Listed entries:
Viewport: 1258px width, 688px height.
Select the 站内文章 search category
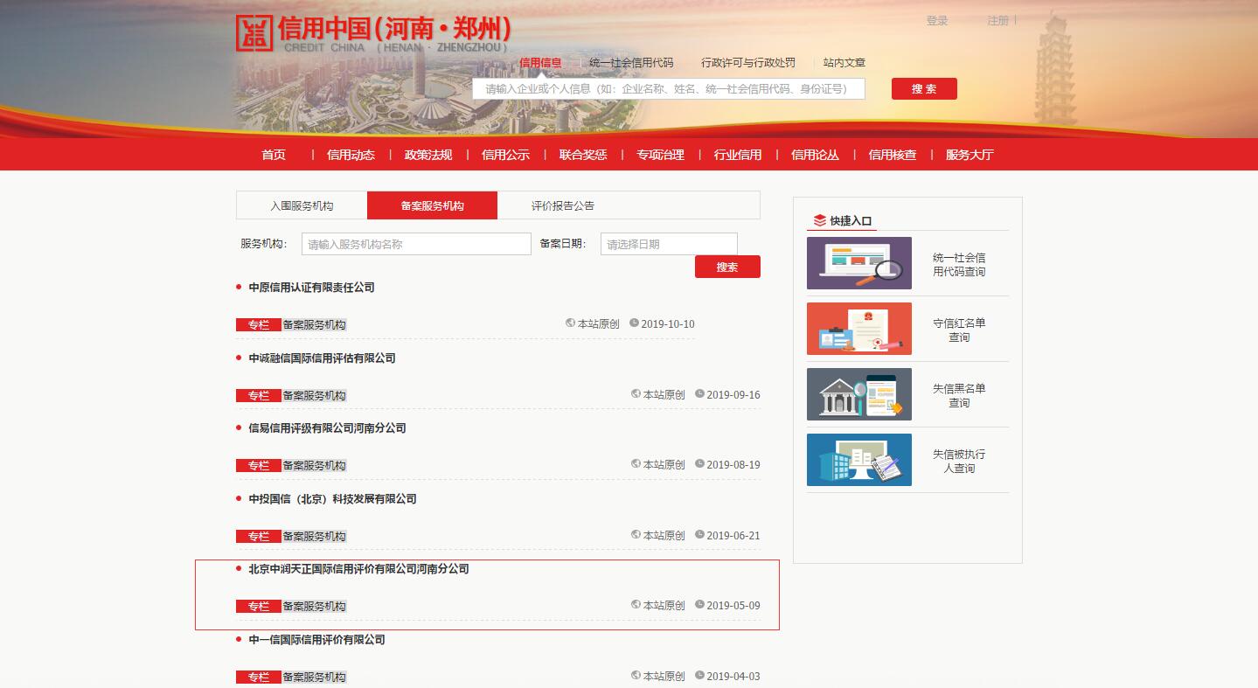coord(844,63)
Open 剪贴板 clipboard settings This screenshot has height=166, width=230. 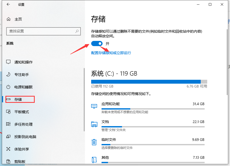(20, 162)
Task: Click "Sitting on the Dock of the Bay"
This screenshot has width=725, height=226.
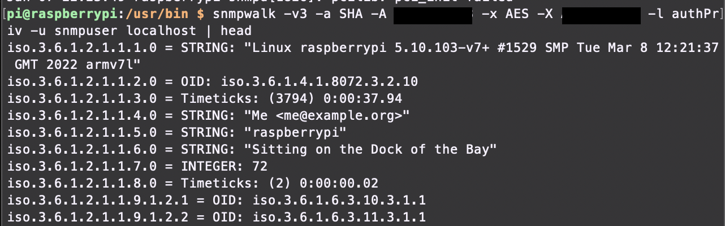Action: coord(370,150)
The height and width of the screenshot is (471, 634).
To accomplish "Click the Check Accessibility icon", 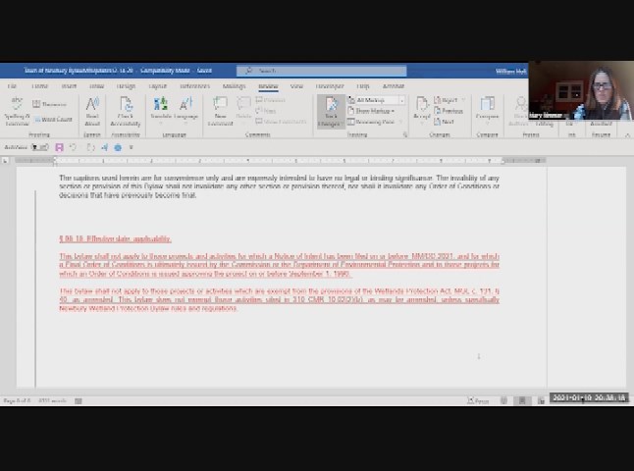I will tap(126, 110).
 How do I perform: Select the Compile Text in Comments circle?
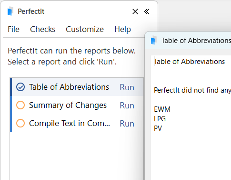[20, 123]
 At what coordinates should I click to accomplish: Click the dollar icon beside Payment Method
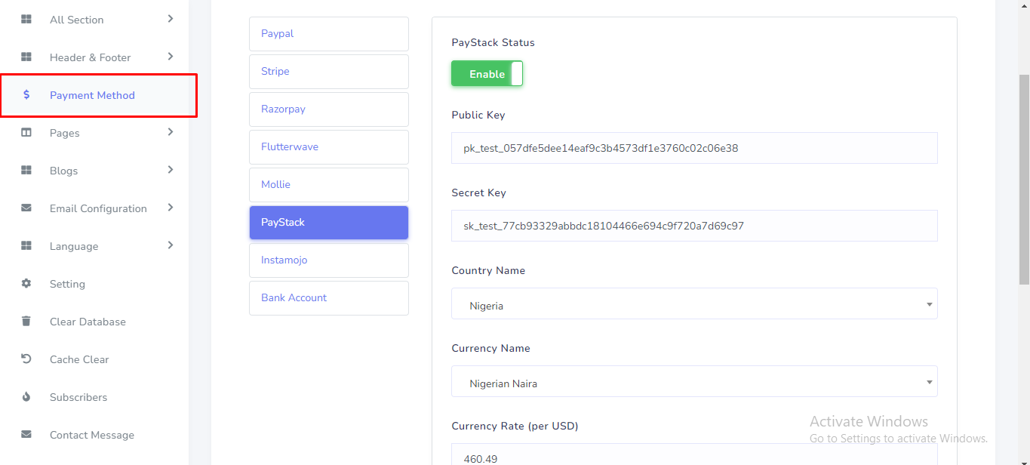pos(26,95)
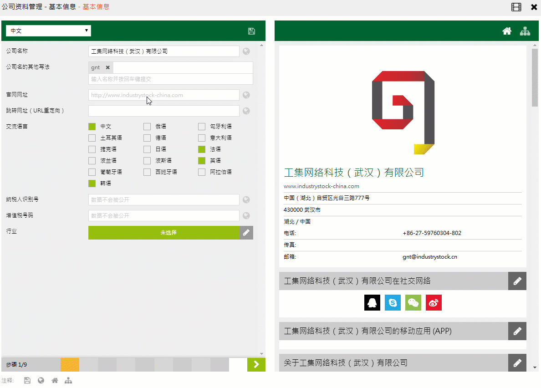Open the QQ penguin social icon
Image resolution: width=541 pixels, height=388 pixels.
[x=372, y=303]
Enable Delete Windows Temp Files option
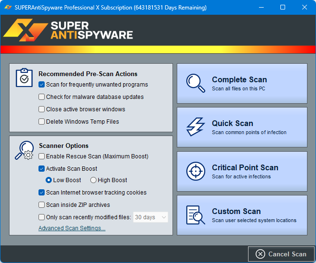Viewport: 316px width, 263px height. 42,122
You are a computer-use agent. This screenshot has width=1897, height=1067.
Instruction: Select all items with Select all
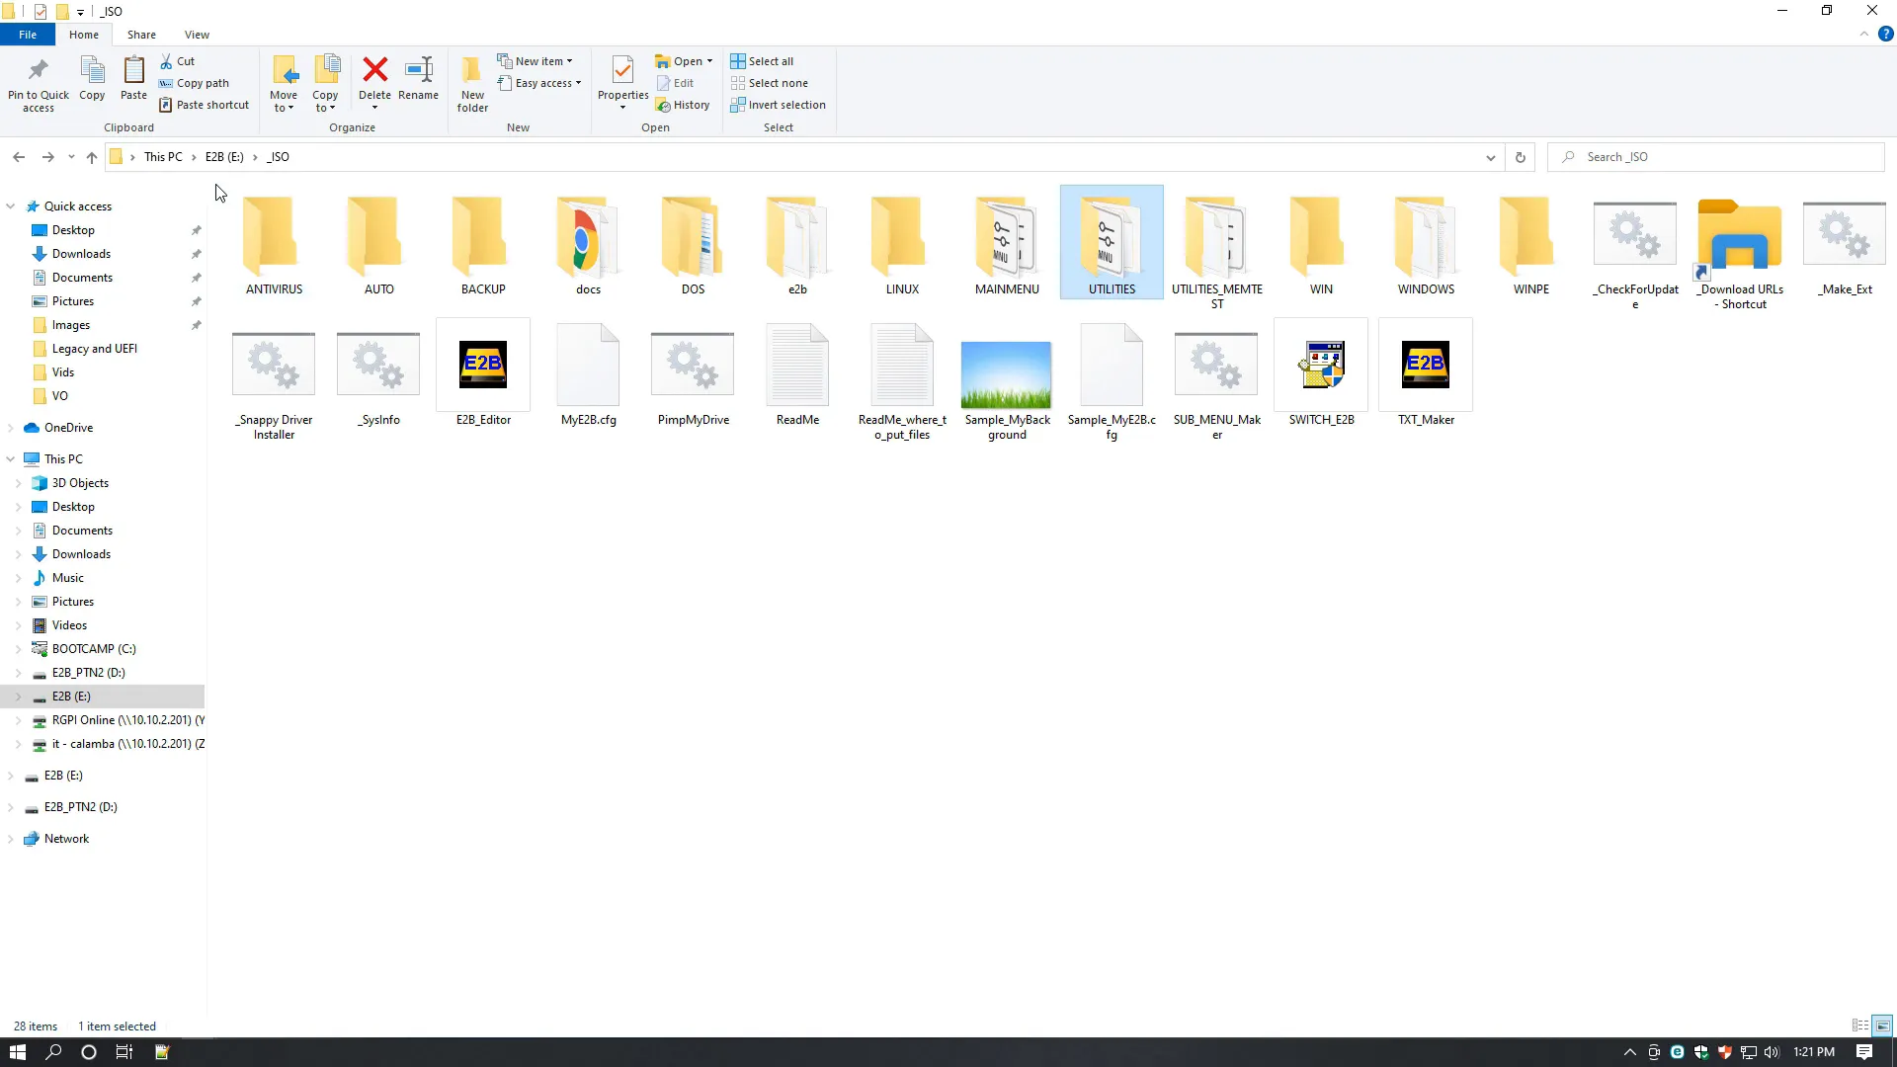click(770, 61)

* * *

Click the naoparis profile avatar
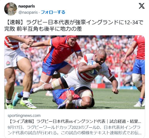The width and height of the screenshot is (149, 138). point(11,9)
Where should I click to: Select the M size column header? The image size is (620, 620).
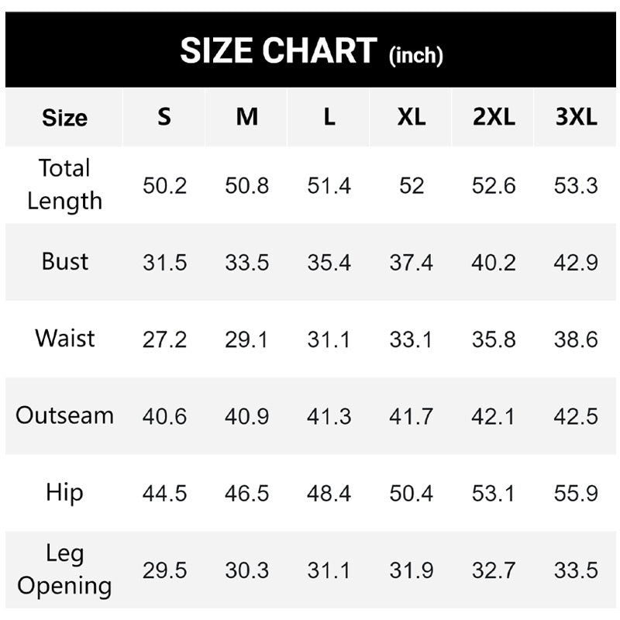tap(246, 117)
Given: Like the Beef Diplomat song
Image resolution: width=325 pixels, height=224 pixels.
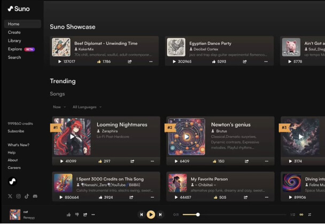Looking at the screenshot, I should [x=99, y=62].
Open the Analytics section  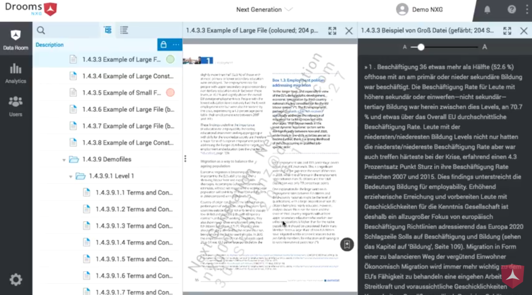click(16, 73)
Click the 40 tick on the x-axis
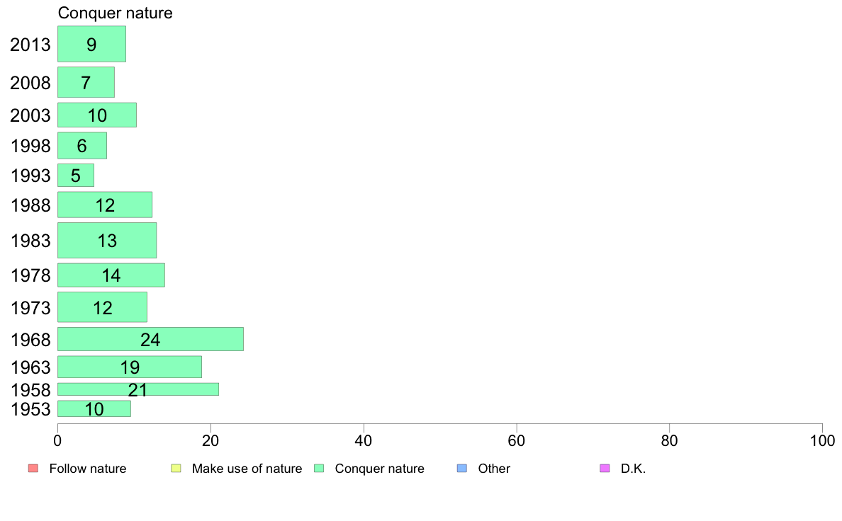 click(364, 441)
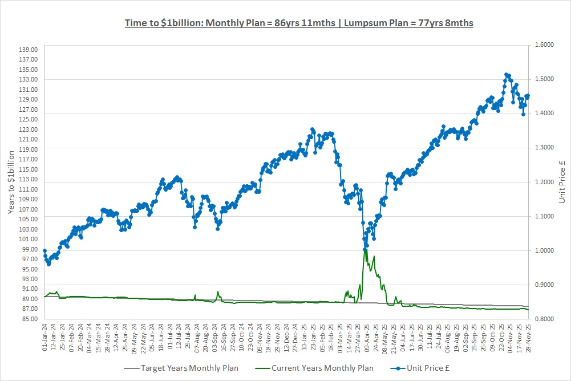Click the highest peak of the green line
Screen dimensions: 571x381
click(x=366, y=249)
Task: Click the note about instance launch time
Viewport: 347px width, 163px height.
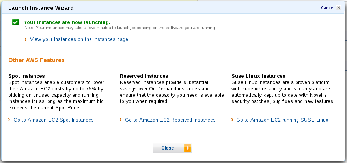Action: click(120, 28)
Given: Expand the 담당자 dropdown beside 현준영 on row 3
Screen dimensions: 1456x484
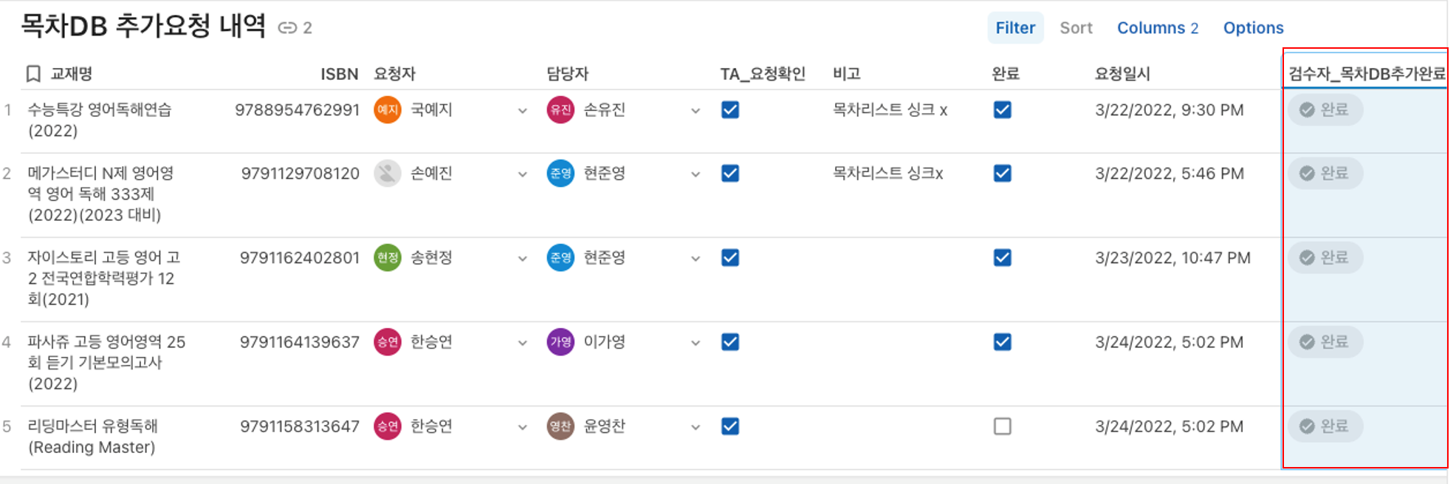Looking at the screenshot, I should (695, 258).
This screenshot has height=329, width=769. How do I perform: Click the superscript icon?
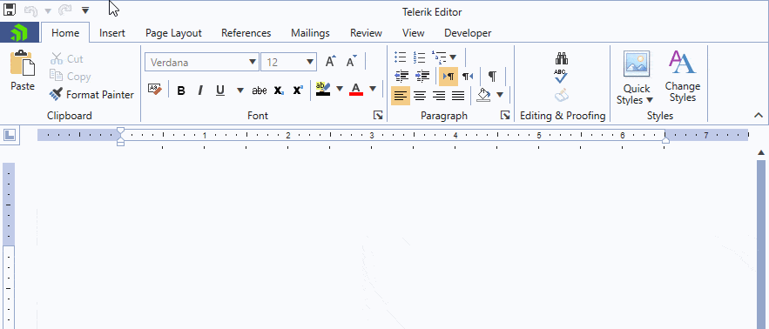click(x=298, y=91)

...

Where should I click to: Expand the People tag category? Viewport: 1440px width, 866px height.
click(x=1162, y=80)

Exercise aim: Read the lines above. Gather those in which the string "Given" is found.

Answer area:
Given: Like the Beef Diplomat song
Given: Expand the 담당자 dropdown beside 현준영 on row 3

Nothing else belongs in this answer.